Service to North America began with a flight to New York JFK in 2004—a year later they began sponsorship in the United States with the Kentucky Derby.
In fact, Jaimie Wynne-Morgan, managing director at M&C Saatchi Sports in London once declared, “Emirates has pretty much launched an airline through sponsorship.”
According to an industry report for 2017-2018 compiled by the SportsBusiness Group, Emirates has 54 active deals across the globe, more than double the next most active airline, Delta.
Deep Dive Into Sponsoring Sports
Upon further scrutiny, a few patterns emerge in Emirate’s sponsorship approach. For starters, the airline is not afraid to back an eclectic array of sports: 12 different disciplines to be exact.
This number doubles the nearest duo of Delta and United, at six sports each.
To build local brand awareness and recognition, Emirates has been known to sponsor sports that locals are passionate about.
Take sailing, for instance. Emirates is the title sponsor for New Zealand’s winning America’s Cup team and has been since 2004.
Beyond local passion, Emirates also chooses sports that have a worldwide following, especially among the wealthy global elite.
Sports such as boat racing, Formula One, horse racing, golf, and cricket cater to the globetrotting super-rich and pair well with Emirate’s brand positioning as a premium airline.
Emirates + Football = Proven Success
The Dubai-based airline’s sponsorships extend to just about all places that they operate with a healthy skew toward football.
This makes sense on two fronts, football-crazed Europe represents Emirates largest market at roughly 25% of seats offered; and second, football is the most popular sport on the planet.
By contrast, 21 of Delta’s 23 active sponsorships reside within the United States, their support for Chelsea FC and the Mexican Football Federation being the lone exceptions.
Along with their sponsorship of baseball juggernauts Yankees and Mets in New York, Delta’s sponsorship of Chelsea in London indicates their desire to raise brand awareness in these highly contested markets.
Further still, Delta’s sponsorship of the Mexican Football Federation is in conjunction with their joint venture partner, Aeromexico. In fact, the big three American-based airlines rarely sponsor sports abroad, choosing mainly instead to leverage recognition through sports in their U.S. hub cities.
For instance, United has naming rights for the “United Center” in their hub city of Chicago, a multi-purpose facility that hosts basketball, hockey, and several local events including concerts.
Upon initial blush, it may seem that compared to Emirates, the big three U.S. airlines lack a cosmopolitan understanding of global branding. Yet, these differences largely reflect reality in their different business models and expansion approaches.

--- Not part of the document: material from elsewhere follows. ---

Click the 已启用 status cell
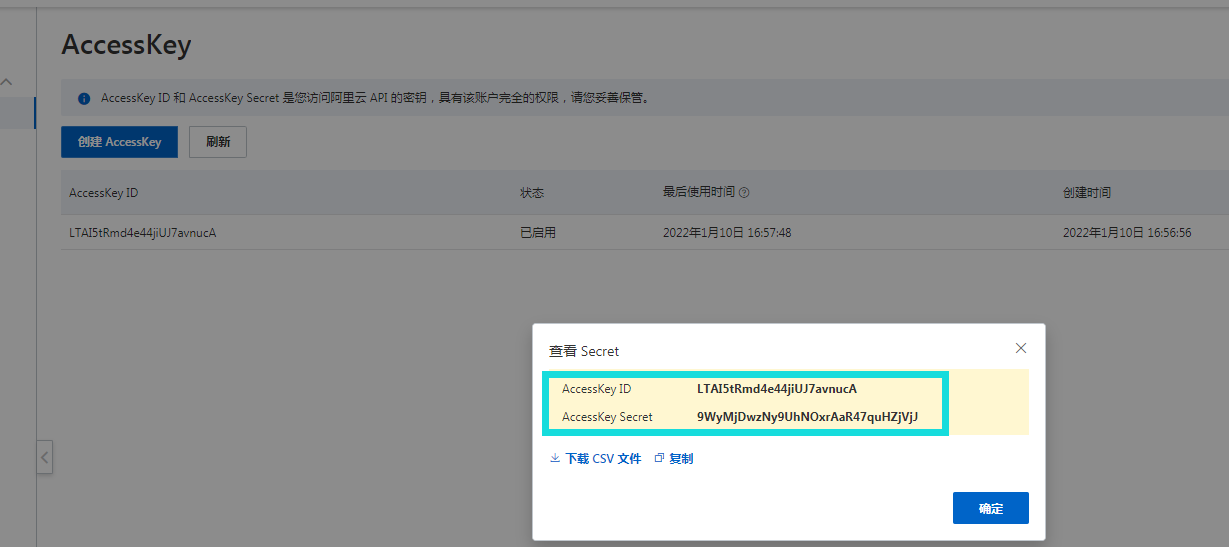The height and width of the screenshot is (547, 1229). 538,233
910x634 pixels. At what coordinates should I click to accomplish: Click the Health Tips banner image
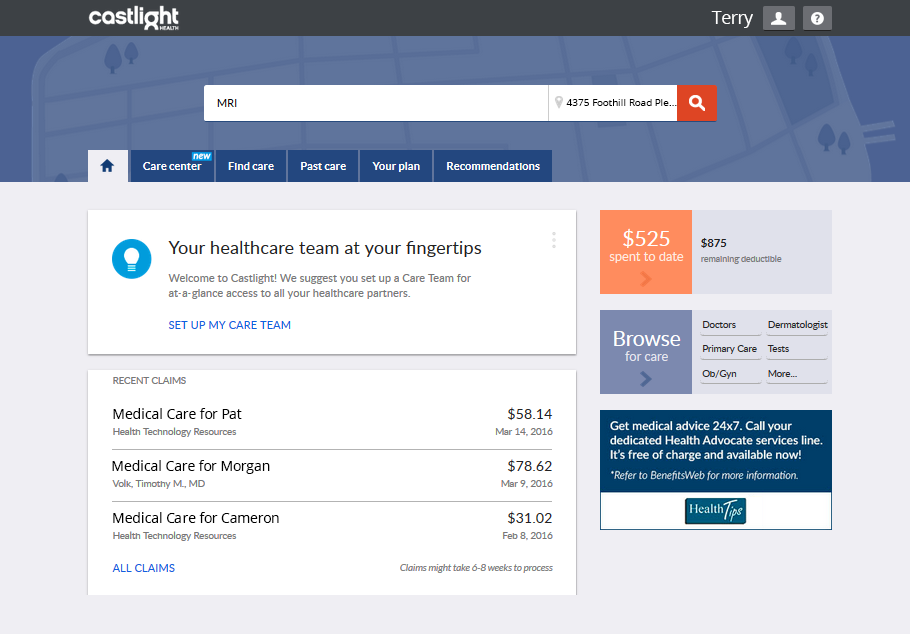point(715,511)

Take Delta as an example, only 15% of their seat offerings are in international markets, and the rest of their global reach is through alliances and code-share agreements.
Meanwhile, Emirates remains committed to going it alone. There are risk and reward in both approaches.

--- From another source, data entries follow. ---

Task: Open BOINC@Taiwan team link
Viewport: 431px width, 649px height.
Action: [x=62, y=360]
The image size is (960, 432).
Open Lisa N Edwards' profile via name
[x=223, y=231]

Global Execution From Dubai
Entirely reliant on international markets, Emirates has faced significant headwinds to their growth strategy in recent years. Nevertheless, they are showing no signs of slowing down on the sports sponsorship front.
According to the SportsBusiness Group report, they presently have the four biggest active sponsorships for the airline sector.
In most cases, Emirates has renewed even larger deals for the years ahead. Their commitment to sponsorship carries on with current president Sir Tim Clark, who recently explained, “Sponsorship has been one of the best ways to connect with our passengers, allowing us to share and support their interests.”
“We have seen many of our global sponsorship deals pay dividends when it comes to brand recognition,” Clark continues, “especially in new and untapped markets. We see sponsorship as a key element to our continued success.”
As to whether this “go big or go home” philosophy will continue to pay off in the future, only time will tell. However, if the past is any indicator of the future, don’t bet against them.